Por diversas vezes, na Lei da Sociedade por Ações, o legislador optou pelo princípio majoritário de votação para viabilizar a aprovação de determinadas matérias. Nesses casos, procurou-se privilegiar a formação coletiva da vontade e, por efeito, assegurar a sua capacidade de agir, superando o imobilismo que pode decorrer da exigência de quórum unânime.

Por outro lado, é de praxe que estatutos sociais ou acordos de sócios estipulem a aprovação de determinadas matérias por unanimidade. Ocorre que, ainda que esse quórum majorado seja estabelecido de conforme acordo pelos acionistas, poderá expor a sociedade à inação, como se atribuída fosse a qualidade de representante da vontade social a apenas um acionista, abrindo espaço para um entrave absoluto ocasionado por uma minoria votante.

Este cenário possibilita que os poderes individuais de sócio e que os direitos de minoria sejam exercidos de maneira desleal e utilizados de forma abusiva. Isso vale, inclusive, para minorias de bloqueio em alterações estatutárias, isto é, atuar no sentido de bloquear o processo decisório, impedindo ou atrasando a aprovação de matérias nas deliberações. O que ocorre, na prática, é um abuso negativo ou omissivo por parte de referida minoria, não sendo necessariamente votos contra a proposta discutida em assembleia, mas que, utilizando-se de seu poder de voto, tais sócios mantêm-se inertes aos casos nos quais deveriam agir.

Tal postura contraria o dever de lealdade dos sócios, que devem agir em conformidade com o interesse social da sociedade. Assim, o que deve ser levado em consideração quando da elaboração dos instrumentos societários é que a sociedade existe pelo interesse dos sócios, os quais, em princípio, estão investidos da prerrogativa de decisão sobre interesses alheios, prevalecendo sempre a vontade do maior número, julgado cada qual segundo o seu próprio interesse.

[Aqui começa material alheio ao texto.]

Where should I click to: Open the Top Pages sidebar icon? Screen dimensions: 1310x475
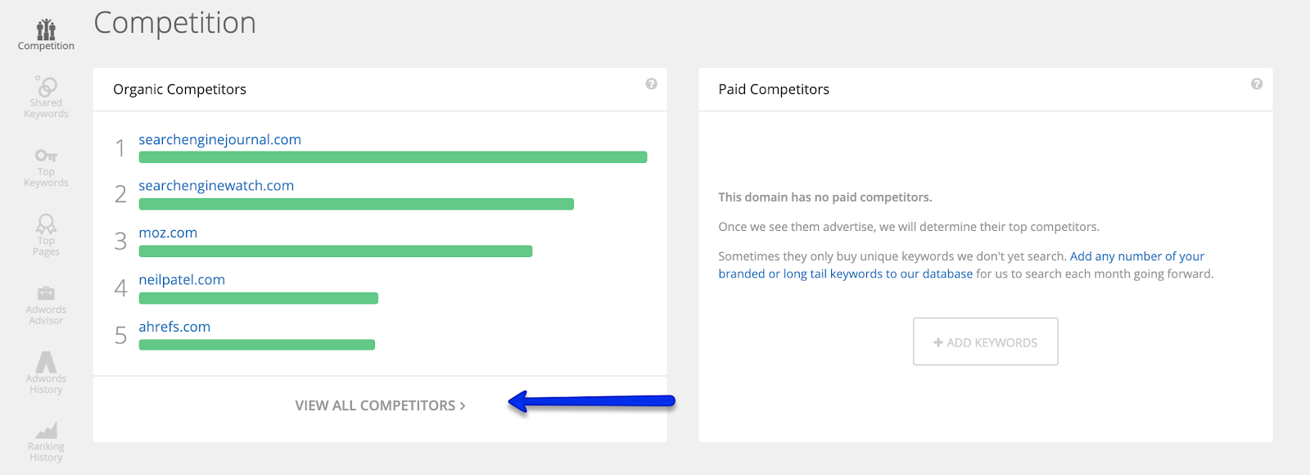pyautogui.click(x=46, y=235)
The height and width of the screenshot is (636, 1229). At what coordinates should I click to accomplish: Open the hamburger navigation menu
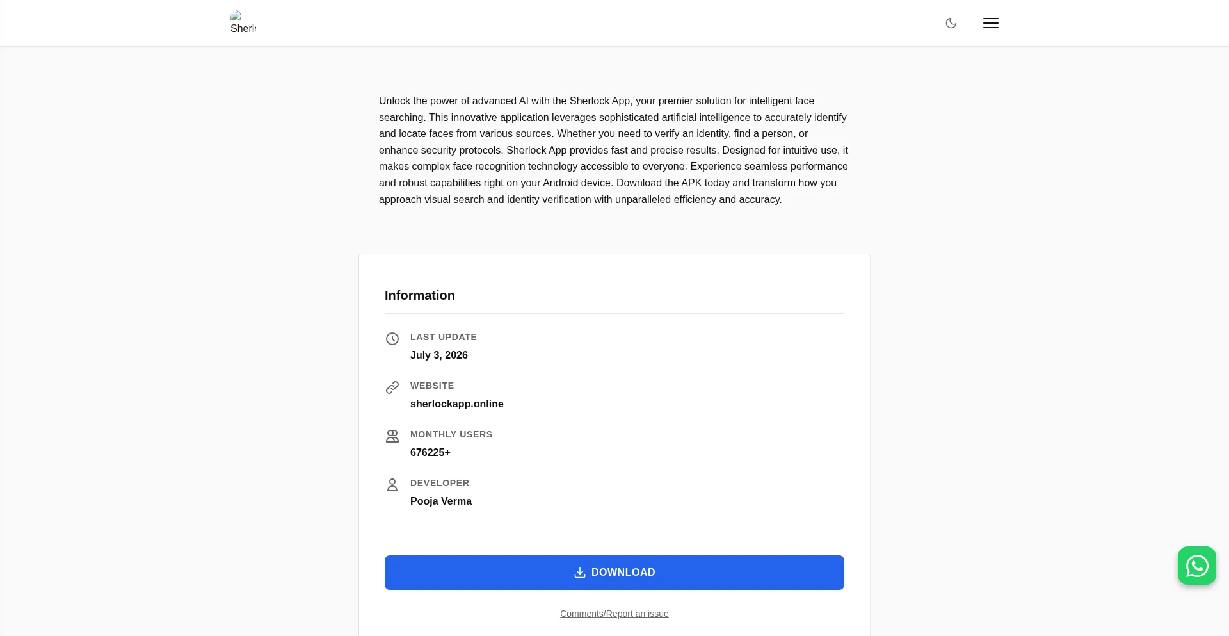coord(991,23)
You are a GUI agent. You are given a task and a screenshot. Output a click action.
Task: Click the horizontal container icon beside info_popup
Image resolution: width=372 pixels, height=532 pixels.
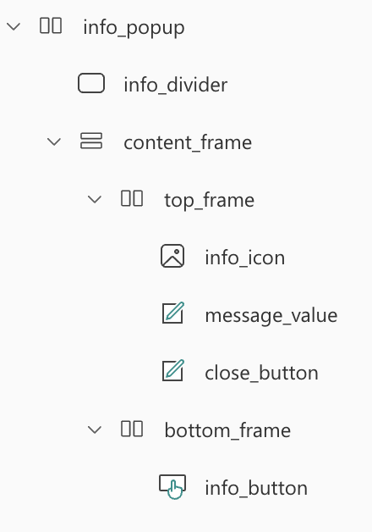click(51, 25)
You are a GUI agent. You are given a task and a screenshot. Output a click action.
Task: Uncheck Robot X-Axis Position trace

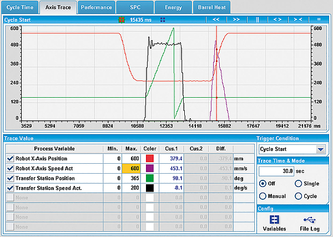tap(10, 158)
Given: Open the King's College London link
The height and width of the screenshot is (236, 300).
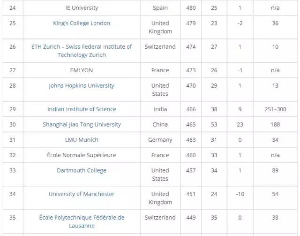Looking at the screenshot, I should [x=82, y=23].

A ideia originária da base do princípio majoritário é a de que o ordenamento social deve estar de acordo com o maior número possível de sujeitos, e em desacordo com o menor número possível.

Ademais, já houve lide no TJ-SP (Tribunal de Justiça de São Paulo) sobre o tema, no sentido de que os minoritários de uma sociedade anônima de capital fechado não devem tentar impedir alterações estatutárias que tinham como especificação o quórum de 100% do capital exigido, isto é, foi impedida a atuação das minorias de bloqueio. No caso em tese, o relator Cesar Ciampolini citou a lição de José Waldecy Lucena "exigência de unanimidade nas votações, se não banida, deve ser reservada a casos graves, excepcionais, porquanto a experiência revelou que a exigência de deliberação unânime fortalece as minorias, as quais, impedindo a tomada de decisões, imobilizam os administradores e as próprias atividades sociais. Por isso mesmo, chamadas de 'minorias de bloqueio', mereceram estudos que se detiveram na análise dos 'abusos das minorias' e da 'ditadura das minorias'".

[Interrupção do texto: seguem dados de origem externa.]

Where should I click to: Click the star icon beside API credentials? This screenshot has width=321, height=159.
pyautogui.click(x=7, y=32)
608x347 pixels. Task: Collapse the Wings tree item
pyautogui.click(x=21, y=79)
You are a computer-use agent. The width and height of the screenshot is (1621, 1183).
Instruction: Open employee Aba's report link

Pode-se utilizar de uma simples analogia sobre a decisão acima no que diz respeito a matérias com quóruns majorados pelo estatuto social, i.e., na prática, ao adotarmos um tratamento de extrema rigidez para quaisquer reformulações de cláusulas em um estatuto social, existirá o risco de um abuso das minorias, prejudicando o funcionamento adequado da sociedade. Se, desde deliberações corriqueiras, como alteração das regras para outorga de procurações, até outras mais substanciais, como aumento de capital social, há a necessidade de se ajustar o estatuto social, e tal alteração está vinculada à aprovação unânime dos sócios, tem-se uma linha tênue entre fazer valer o interesse comum dos acionistas, nos quais todos devem aprovar uma decisão, e cercear essa mesma motivação compartilhada, dado que um único acionista, contrariando todos os demais, pode frustrar uma aprovação.

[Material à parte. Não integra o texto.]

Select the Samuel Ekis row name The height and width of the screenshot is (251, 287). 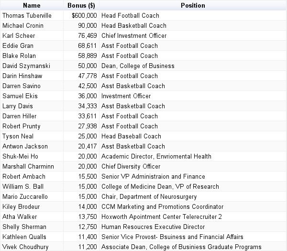(x=20, y=96)
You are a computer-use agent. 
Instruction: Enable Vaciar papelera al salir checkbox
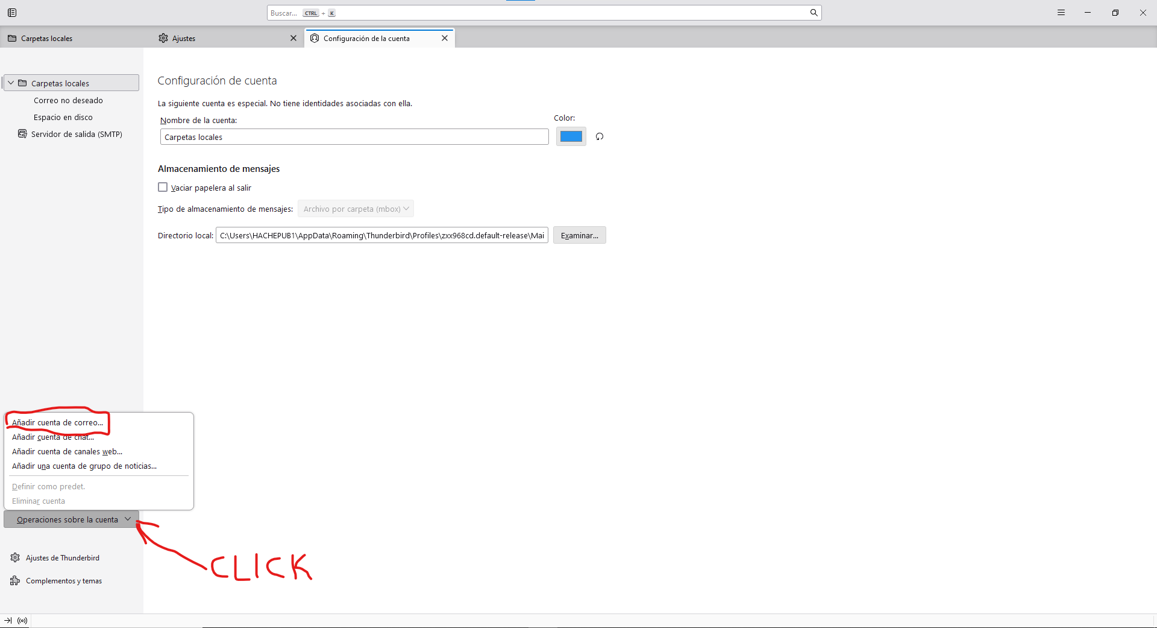(163, 187)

Portanto, ainda que as resoluções de conflito se deem no âmbito judicial ou por meio de arbitragem, é necessário extremo cuidado quando as partes decidem por majorar o quórum previsto em lei para aprovação de determinadas medidas, principalmente em decisões básicas e operacionais de uma sociedade, sendo que, ainda que os direitos da minoria sejam reconhecidos por tal disposição, sempre existirá o risco e perigo do abuso do direito.